There are also different options for how to distribute the money logistically. Some suggest that the money could be wired via normal bank accounts, while others suggest that the ECB would need to set up a digital euro system so that it can directly deposit money into bank accounts that would be managed by the national central bank (instead of a private bank).
- Distributing money directly to citizens would have a more immediate impact on the economy and be more transparent than channeling money through the financial system.
- It would contribute to reducing inequalities and fighting extreme poverty, especially if targeted at lower-income households.

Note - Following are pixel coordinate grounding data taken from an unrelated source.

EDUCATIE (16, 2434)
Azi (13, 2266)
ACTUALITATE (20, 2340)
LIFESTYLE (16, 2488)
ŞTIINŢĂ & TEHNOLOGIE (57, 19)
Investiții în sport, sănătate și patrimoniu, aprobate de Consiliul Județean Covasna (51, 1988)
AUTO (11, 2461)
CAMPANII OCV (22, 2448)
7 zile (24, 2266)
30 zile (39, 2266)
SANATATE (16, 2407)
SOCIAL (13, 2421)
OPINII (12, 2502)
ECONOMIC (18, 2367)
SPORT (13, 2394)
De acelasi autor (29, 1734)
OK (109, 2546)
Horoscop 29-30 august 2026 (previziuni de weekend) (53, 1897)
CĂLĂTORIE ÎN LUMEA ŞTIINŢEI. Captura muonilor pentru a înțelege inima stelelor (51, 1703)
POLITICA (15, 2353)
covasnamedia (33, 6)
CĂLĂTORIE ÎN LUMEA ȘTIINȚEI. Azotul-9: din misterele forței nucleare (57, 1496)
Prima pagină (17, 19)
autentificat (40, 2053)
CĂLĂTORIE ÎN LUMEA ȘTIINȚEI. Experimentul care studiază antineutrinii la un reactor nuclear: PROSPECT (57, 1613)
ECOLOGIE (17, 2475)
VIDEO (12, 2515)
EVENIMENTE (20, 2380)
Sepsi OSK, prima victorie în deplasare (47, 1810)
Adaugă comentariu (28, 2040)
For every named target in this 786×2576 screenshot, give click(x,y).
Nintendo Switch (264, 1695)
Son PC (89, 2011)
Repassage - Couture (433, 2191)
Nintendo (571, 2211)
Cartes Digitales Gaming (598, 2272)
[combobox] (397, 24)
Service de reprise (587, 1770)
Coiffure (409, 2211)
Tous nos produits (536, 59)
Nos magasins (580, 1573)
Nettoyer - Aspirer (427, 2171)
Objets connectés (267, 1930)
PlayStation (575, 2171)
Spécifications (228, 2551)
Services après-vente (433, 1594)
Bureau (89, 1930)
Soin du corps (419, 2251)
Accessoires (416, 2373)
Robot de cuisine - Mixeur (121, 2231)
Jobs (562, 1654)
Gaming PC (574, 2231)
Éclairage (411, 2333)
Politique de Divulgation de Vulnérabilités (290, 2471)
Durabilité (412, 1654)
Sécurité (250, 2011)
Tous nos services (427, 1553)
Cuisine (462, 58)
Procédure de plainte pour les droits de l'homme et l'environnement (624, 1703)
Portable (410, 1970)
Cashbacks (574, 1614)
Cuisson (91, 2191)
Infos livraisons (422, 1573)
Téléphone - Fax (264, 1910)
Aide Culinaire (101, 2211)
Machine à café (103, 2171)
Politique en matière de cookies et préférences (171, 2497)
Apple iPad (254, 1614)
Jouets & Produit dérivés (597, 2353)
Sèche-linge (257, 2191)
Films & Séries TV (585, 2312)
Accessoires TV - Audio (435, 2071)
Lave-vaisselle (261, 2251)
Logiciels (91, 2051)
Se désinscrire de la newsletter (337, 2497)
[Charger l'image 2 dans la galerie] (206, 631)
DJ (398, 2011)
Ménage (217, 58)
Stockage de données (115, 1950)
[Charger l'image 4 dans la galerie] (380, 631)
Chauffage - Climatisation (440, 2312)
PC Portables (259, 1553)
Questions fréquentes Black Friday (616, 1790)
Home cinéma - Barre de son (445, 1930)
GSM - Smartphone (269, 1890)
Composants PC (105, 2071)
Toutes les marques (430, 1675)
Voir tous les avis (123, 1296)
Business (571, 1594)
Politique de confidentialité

- It would be more fair as all corners of the economy would benefit from it and not just businesses and people who are able to get bank loans.
- It would ensure that the ECB is equipped with workable tools even when commercial banks do not lend enough to the economy.
- It is traditionally not the role of the independent central bank to decide who should get money or not, but the role of elected politicians. It could create confusion between the role of governments and the role of central banks.
- It would only create a short-term boost of consumption, not long-term growth and investment.
- There is a risk that it will create too much inflation, when too much money is injected in the economy and is therefore spent on a limited number of goods and services available in the economy, thus pushing prices up.